2. Provide the actual URLs so that the graders can verify if the URLs are legitimate and the
relevance scores have been assigned correctly.
3. For the degree requirements, sometimes we get links to older catalogues (for example year
2014), you may assign a relevance score of less than 1, since they are not relevant today.
a. Note: Degree requirements here mean the number of credits required to complete,
compulsory courses, etc and not the application requirements (ie requirements to be
satisfied for applying to the program)
4. If the first link to the map query is Bing images, and if the images are serving the purpose, i.e, if
you can locate the school you are searching for, then it can be relevant.
5. Ignore snippets and advertisements returned in your search results.
6. Since this is an experimental exercise, as long as the relevance scores are consistent across
search engines, it is acceptable. You can even mention the relevance rule that you followed in
your report i.e., why you have given that score. We’ll not be deducting points for the
relevance scores assigned, as long as the scoring is consistent.
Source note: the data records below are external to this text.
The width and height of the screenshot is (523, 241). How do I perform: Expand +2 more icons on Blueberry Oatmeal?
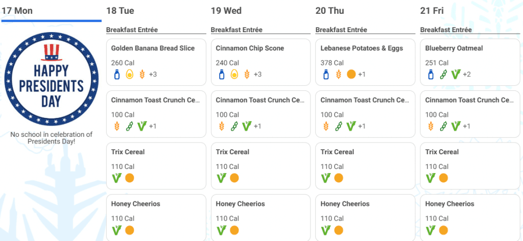tap(467, 75)
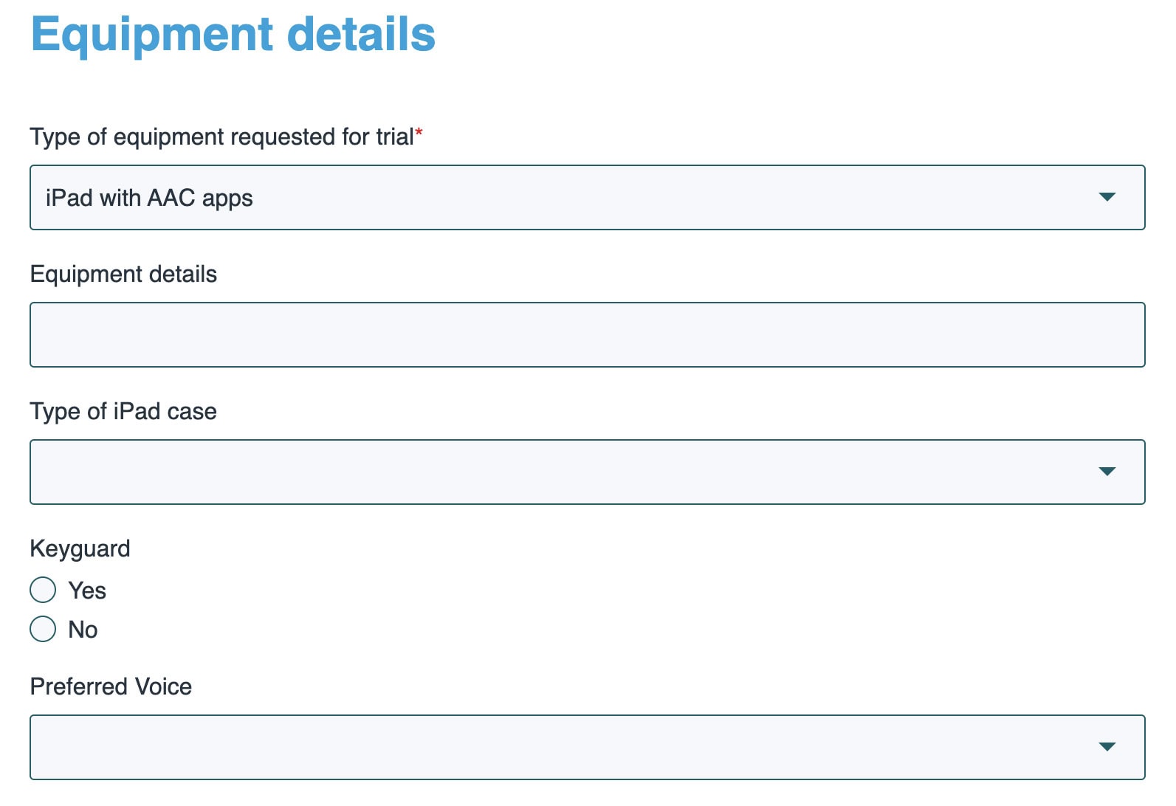The width and height of the screenshot is (1176, 806).
Task: Click the Preferred Voice label
Action: (110, 686)
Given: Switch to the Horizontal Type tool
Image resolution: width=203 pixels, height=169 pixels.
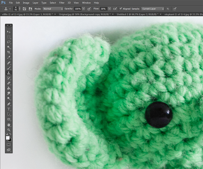Looking at the screenshot, I should [x=9, y=109].
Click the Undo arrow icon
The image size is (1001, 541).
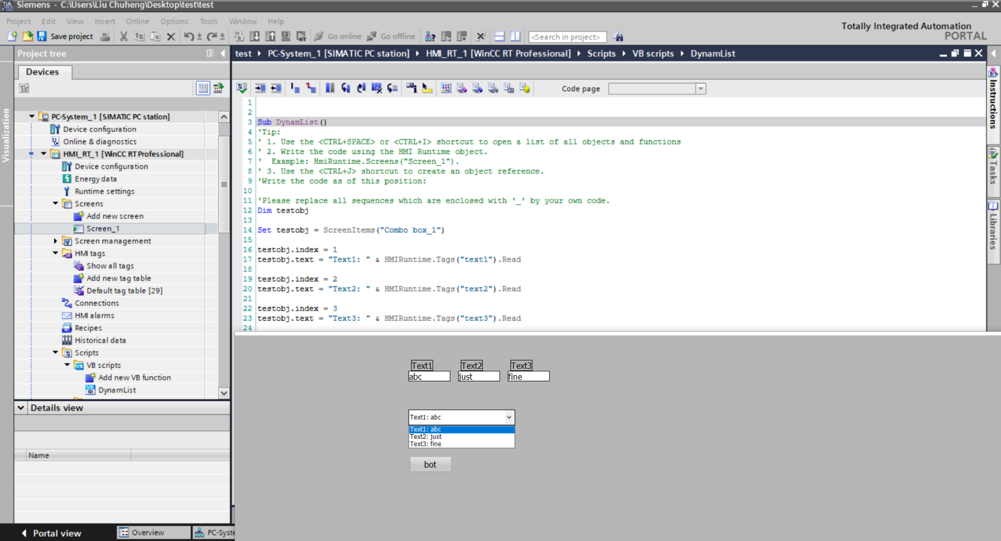(188, 37)
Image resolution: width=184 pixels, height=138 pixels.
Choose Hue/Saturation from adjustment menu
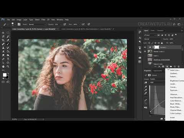tap(176, 97)
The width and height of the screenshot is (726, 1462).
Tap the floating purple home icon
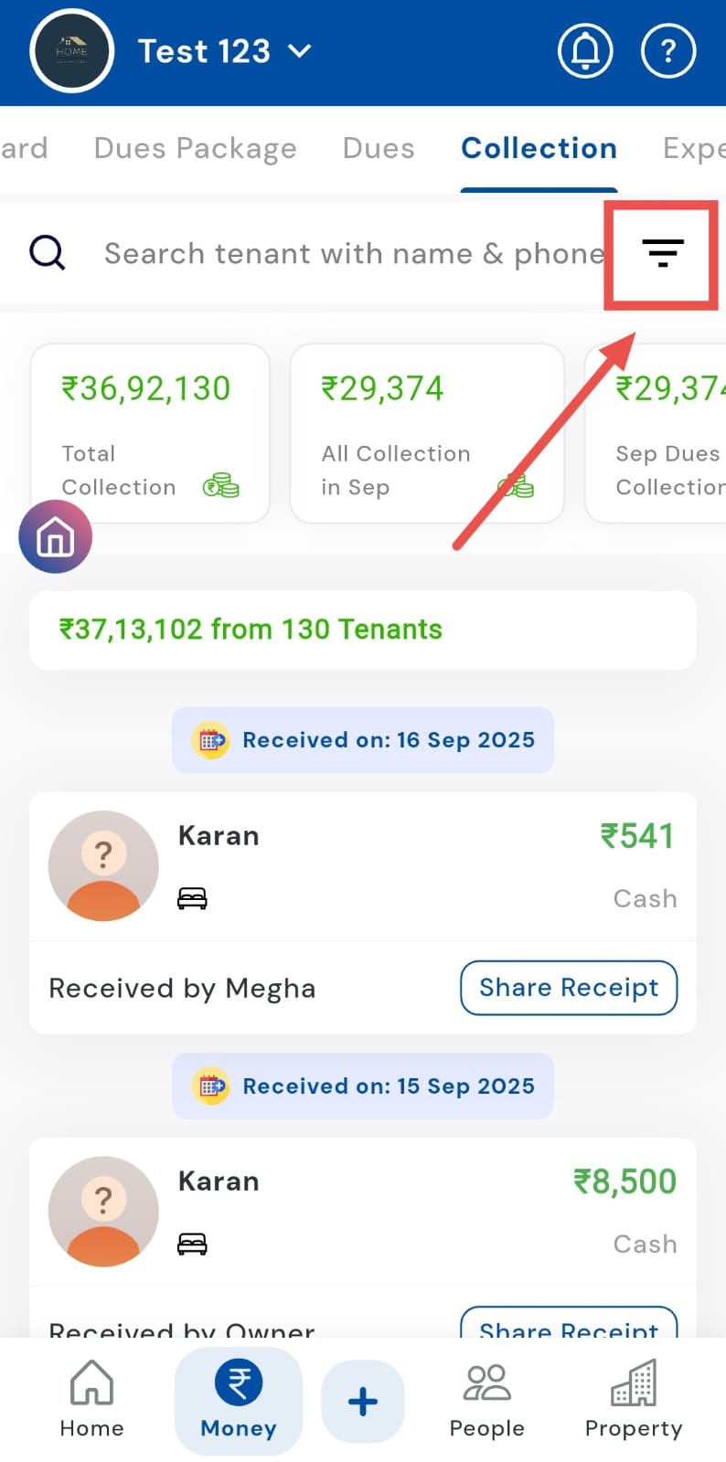[55, 536]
7. If some URL is unreachable, Please ignore that and consider next result.
8. If two of the top-5 results returned the same URL, consider both of them .
9. If you get a link to the Rate My Professor website as result, you can assign the relevance score
0.25 as long as it is related to the professor and his courses.
10. If a professor has 2 pages and both have the same content and both are in the usc.edu domain,
You can assign relevance score of 1 to both of them.
11. Search Engines may not return the same results for the same query issued multiple times.
Search results can change based on your previous search, your search history, location etc. Run
the query and take down the results at the same time.
12. If 2 urls only differ in “http” and “https”, you can consider them as an overlap when counting
overlaps.
13. Google and Bing may offer knowledge graph cards on the right side of results, for the sake of
consistency ignore these.
Submission
You are required to submit your results electronically to the csci572 account on SCF so that it can be
graded. To submit your file electronically, enter the following command from your Unix prompt:
submit -user csci572 -tag hw1 myname.xlsx
where MYNAME (use your own login name i.e. NetID) contains your results.
You can use either cs-server.usc.edu or aludra.usc.edu to submit your results
You will get a “SUCCEEDED” message after successful submission of the homework.
You can submit your homework as many times as you want as long as you don’t surpass the deadline. In
case of multiple submissions, your previous submission will be overwritten.